>>>

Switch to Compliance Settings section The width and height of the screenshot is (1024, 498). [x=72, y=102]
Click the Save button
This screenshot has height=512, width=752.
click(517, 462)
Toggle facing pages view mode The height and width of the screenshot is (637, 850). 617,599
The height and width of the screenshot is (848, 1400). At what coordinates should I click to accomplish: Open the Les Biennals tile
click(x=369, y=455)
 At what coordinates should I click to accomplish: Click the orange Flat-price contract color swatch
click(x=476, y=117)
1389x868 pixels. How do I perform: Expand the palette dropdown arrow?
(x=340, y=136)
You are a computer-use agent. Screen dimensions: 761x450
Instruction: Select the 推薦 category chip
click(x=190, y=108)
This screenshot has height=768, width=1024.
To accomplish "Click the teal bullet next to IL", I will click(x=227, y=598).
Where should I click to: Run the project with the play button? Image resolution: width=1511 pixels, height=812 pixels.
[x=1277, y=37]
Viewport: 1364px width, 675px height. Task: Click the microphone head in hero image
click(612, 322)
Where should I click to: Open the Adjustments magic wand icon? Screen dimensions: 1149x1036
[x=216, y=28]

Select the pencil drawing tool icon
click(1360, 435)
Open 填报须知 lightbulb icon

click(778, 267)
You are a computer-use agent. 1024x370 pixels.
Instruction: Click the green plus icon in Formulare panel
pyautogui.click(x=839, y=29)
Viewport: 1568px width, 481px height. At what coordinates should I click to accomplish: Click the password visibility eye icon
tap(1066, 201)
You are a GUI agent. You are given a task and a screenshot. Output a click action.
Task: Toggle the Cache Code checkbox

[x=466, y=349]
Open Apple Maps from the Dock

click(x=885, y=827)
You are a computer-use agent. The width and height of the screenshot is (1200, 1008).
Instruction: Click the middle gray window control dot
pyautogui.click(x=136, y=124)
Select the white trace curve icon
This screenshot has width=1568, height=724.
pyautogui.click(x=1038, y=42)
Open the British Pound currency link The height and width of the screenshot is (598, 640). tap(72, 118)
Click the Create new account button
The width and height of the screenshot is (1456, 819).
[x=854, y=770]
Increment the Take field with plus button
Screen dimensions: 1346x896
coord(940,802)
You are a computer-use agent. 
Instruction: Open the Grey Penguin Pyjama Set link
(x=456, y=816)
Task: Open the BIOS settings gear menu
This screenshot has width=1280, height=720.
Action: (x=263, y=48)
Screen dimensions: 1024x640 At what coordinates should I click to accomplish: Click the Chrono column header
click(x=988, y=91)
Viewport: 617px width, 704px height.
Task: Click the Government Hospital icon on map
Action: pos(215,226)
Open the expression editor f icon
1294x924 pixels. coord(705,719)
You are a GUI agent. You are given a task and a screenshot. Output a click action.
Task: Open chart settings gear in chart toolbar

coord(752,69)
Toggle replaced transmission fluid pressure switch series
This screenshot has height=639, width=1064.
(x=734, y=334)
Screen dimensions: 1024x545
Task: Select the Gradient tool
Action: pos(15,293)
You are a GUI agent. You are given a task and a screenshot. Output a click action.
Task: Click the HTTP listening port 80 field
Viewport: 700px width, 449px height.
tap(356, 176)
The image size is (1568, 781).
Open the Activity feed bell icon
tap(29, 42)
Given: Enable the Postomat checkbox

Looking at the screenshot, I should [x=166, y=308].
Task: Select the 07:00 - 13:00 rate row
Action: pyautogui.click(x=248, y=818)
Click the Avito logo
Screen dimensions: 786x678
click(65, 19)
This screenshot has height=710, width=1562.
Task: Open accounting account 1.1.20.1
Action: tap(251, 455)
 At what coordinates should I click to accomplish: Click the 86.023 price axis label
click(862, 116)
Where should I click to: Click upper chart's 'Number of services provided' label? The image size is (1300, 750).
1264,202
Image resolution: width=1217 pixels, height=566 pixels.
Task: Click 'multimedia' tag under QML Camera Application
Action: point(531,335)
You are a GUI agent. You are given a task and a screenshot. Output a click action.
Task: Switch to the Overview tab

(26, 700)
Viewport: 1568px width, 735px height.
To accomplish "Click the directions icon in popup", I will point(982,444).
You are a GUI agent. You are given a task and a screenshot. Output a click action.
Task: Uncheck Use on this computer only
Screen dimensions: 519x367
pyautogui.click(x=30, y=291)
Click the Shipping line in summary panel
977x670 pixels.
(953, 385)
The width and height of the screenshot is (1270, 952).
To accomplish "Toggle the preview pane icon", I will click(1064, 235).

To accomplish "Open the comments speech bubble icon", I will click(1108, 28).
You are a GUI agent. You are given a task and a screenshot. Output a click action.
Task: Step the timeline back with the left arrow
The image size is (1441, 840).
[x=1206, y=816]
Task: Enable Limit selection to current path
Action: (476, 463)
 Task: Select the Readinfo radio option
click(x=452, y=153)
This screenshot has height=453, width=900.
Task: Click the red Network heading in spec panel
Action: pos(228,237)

<<<

WHAT YOU SHOULD DO =
Render all the items above as a JSON list of strings, with one string per line and blank lines omitted.

EXERCISE SOLUTION =
[
  "Switch to Compliance Settings section The width and height of the screenshot is (1024, 498). [x=72, y=102]",
  "Click the Save button",
  "This screenshot has height=512, width=752.",
  "click(517, 462)",
  "Toggle facing pages view mode The height and width of the screenshot is (637, 850). 617,599",
  "The height and width of the screenshot is (848, 1400). At what coordinates should I click to accomplish: Open the Les Biennals tile",
  "click(x=369, y=455)",
  " At what coordinates should I click to accomplish: Click the orange Flat-price contract color swatch",
  "click(x=476, y=117)",
  "1389x868 pixels. How do I perform: Expand the palette dropdown arrow?",
  "(x=340, y=136)",
  "You are a computer-use agent. Screen dimensions: 761x450",
  "Instruction: Select the 推薦 category chip",
  "click(x=190, y=108)",
  "This screenshot has height=768, width=1024.",
  "To accomplish \"Click the teal bullet next to IL\", I will click(x=227, y=598).",
  "Where should I click to: Run the project with the play button? Image resolution: width=1511 pixels, height=812 pixels.",
  "[x=1277, y=37]",
  "Viewport: 1364px width, 675px height. Task: Click the microphone head in hero image",
  "click(612, 322)",
  "Where should I click to: Open the Adjustments magic wand icon? Screen dimensions: 1149x1036",
  "[x=216, y=28]",
  "Select the pencil drawing tool icon",
  "click(1360, 435)",
  "Open 填报须知 lightbulb icon",
  "click(778, 267)",
  "You are a computer-use agent. 1024x370 pixels.",
  "Instruction: Click the green plus icon in Formulare panel",
  "pyautogui.click(x=839, y=29)",
  "Viewport: 1568px width, 481px height. At what coordinates should I click to accomplish: Click the password visibility eye icon",
  "tap(1066, 201)",
  "You are a GUI agent. You are given a task and a screenshot. Output a click action.",
  "Task: Toggle the Cache Code checkbox",
  "[x=466, y=349]",
  "Open Apple Maps from the Dock",
  "click(x=885, y=827)",
  "You are a computer-use agent. The width and height of the screenshot is (1200, 1008).",
  "Instruction: Click the middle gray window control dot",
  "pyautogui.click(x=136, y=124)",
  "Select the white trace curve icon",
  "This screenshot has width=1568, height=724.",
  "pyautogui.click(x=1038, y=42)",
  "Open the British Pound currency link The height and width of the screenshot is (598, 640). tap(72, 118)",
  "Click the Create new account button",
  "The width and height of the screenshot is (1456, 819).",
  "[x=854, y=770]",
  "Increment the Take field with plus button",
  "Screen dimensions: 1346x896",
  "coord(940,802)",
  "You are a computer-use agent. ",
  "Instruction: Open the Grey Penguin Pyjama Set link",
  "(x=456, y=816)",
  "Task: Open the BIOS settings gear menu",
  "This screenshot has width=1280, height=720.",
  "Action: (x=263, y=48)",
  "Screen dimensions: 1024x640 At what coordinates should I click to accomplish: Click the Chrono column header",
  "click(x=988, y=91)",
  "Viewport: 617px width, 704px height.",
  "Task: Click the Government Hospital icon on map",
  "Action: pos(215,226)",
  "Open the expression editor f icon",
  "1294x924 pixels. coord(705,719)",
  "You are a GUI agent. You are given a task and a screenshot. Output a click action.",
  "Task: Open chart settings gear in chart toolbar",
  "coord(752,69)",
  "Toggle replaced transmission fluid pressure switch series",
  "This screenshot has height=639, width=1064.",
  "(x=734, y=334)",
  "Screen dimensions: 1024x545",
  "Task: Select the Gradient tool",
  "Action: pos(15,293)",
  "You are a GUI agent. You are given a task and a screenshot. Output a click action.",
  "Task: Click the HTTP listening port 80 field",
  "Viewport: 700px width, 449px height.",
  "tap(356, 176)",
  "The image size is (1568, 781).",
  "Open the Activity feed bell icon",
  "tap(29, 42)",
  "Given: Enable the Postomat checkbox",
  "Looking at the screenshot, I should [x=166, y=308].",
  "Task: Select the 07:00 - 13:00 rate row",
  "Action: pyautogui.click(x=248, y=818)",
  "Click the Avito logo",
  "Screen dimensions: 786x678",
  "click(65, 19)",
  "This screenshot has height=710, width=1562.",
  "Task: Open accounting account 1.1.20.1",
  "Action: tap(251, 455)",
  " At what coordinates should I click to accomplish: Click the 86.023 price axis label",
  "click(862, 116)",
  "Where should I click to: Click upper chart's 'Number of services provided' label? The image size is (1300, 750).",
  "1264,202",
  "Image resolution: width=1217 pixels, height=566 pixels.",
  "Task: Click 'multimedia' tag under QML Camera Application",
  "Action: point(531,335)",
  "You are a GUI agent. You are given a task and a screenshot. Output a click action.",
  "Task: Switch to the Overview tab",
  "(26, 700)",
  "Viewport: 1568px width, 735px height.",
  "To accomplish \"Click the directions icon in popup\", I will point(982,444).",
  "You are a GUI agent. You are given a task and a screenshot. Output a click action.",
  "Task: Uncheck Use on this computer only",
  "Screen dimensions: 519x367",
  "pyautogui.click(x=30, y=291)",
  "Click the Shipping line in summary panel",
  "977x670 pixels.",
  "(953, 385)",
  "The width and height of the screenshot is (1270, 952).",
  "To accomplish \"Toggle the preview pane icon\", I will click(1064, 235).",
  "To accomplish \"Open the comments speech bubble icon\", I will click(1108, 28).",
  "You are a GUI agent. You are given a task and a screenshot. Output a click action.",
  "Task: Step the timeline back with the left arrow",
  "The image size is (1441, 840).",
  "[x=1206, y=816]",
  "Task: Enable Limit selection to current path",
  "Action: (476, 463)",
  " Task: Select the Readinfo radio option",
  "click(x=452, y=153)",
  "This screenshot has height=453, width=900.",
  "Task: Click the red Network heading in spec panel",
  "Action: pos(228,237)"
]